市民・・・プロ指導の野菜作り満喫 農家・・・税制優遇などで経営が安定
都市開発の波がじわりと押し寄せる東京郊外の東大和市。その住宅地の一角に、まるでオアシスのように広がる畑が、農業体験農園「やすじぃの農園」です。「ここの野菜はお店のものと比べて香りが全然違う。もちろん、格別においしい」。農園でダイコンやトマト、トウモロコシなどを育てている石丸五十鈴さん(63)は、満面の笑顔で語っておられました。
「青空の下で流す汗はとっても心地よい」と、日焼けした顔の汗をぬぐっておられたのは青木孝司さん(67)。青木さんは定年後の生きがいを模索していた折、「やすじぃの農園」に巡り会ったそうです。農業の“プロ”から直々に指導を受けながら、丹精込めて育てた野菜は家族から大好評。「妻からは『畑仕事をやり始めたら生き生きしてきたね』なんて言われます」と照れ笑いしておられました。
昨年7月にオープンした「やすじぃの農園」は、農園主の内野孝さん(46)が所有する約2000平方メートルの生産緑地を56区画に分割して入園者に提供。種や苗の植え付けから収穫までの技術指導を行いながら、野菜作りに取り組んでおられます。
種や苗、肥料、農機具などに必要な経費は、入園者が支払う1区画当たり年間3万2000円の入園料から補うほか、市が創設した「農業体験農園整備等事業費補助金」を活用。昨年度はトイレやビニールハウスなどの施設整備費、今年度は1区画当たり1万円の運営経費が助成を受けています。

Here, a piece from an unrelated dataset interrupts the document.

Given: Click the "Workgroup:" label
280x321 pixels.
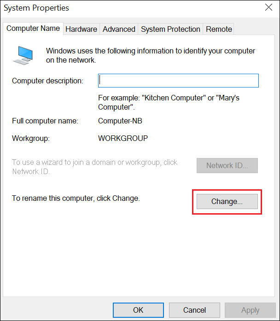Looking at the screenshot, I should point(30,138).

入園者は2週間に1回のペースで内野さんの講習を受けながら、1区画当たり30平方メートルの畑で年間30種類の野菜の収穫に挑戦。“収穫祭”と銘打った参加者同士の交流会も活発に展開しており、内野さんは「皆さんの笑顔が楽しみ。これからも長く続け、野菜の種や苗が実になる感動を伝えていきたい」と意欲を燃やしておられました。
「やすじぃの農園」のような「農業体験農園」は、市民に土地を貸し付けるだけの「市民農園」とは違い、農園主が入園者に必要な技術を伝授することを通じ、プロ並みの野菜を収穫できるのが大きな特徴。東京都内では現在、東大和市のほか、東村山市や練馬区などに合計約40カ所の「農業体験農園」があり、都会に住む人たちが本格的な畑仕事で汗を流し、収穫の喜びを味わっておられます。
一方、農園主の方々にとっても大きいメリットがあります。1区画当たり年間3万円程度の入園料などで安定収入が見込めるほか、税制上でも「相続税納税猶予制度」の適用を受けることができます。都市農家は後継者不足などを背景に、相続を契機として農地を処分する強い傾向がありますが、相続税の納税を猶予される「農業体験農園」は、減少傾向に歯止めがかからぬ都市部の農地を残す観点からも注目されています。
公明党東京都本部は昨年6月、官邸で安倍晋三官房長官(現首相)に行った都市農業政策の確立を求める申し入れの中で、農業体験農園の全国展開を要請。東大和市においては、市議会公明党が議会質問などを通じ、農業体験農園の普及を積極的に推進してきました。
開園約1年で順調な滑り出しの「やすじぃの農園」を視察して、農業体験農園は新たな担い手を育成することも期待でき、都市農業政策の柱の一つとして普及に全力を挙げていきたいと決意を新たにしました。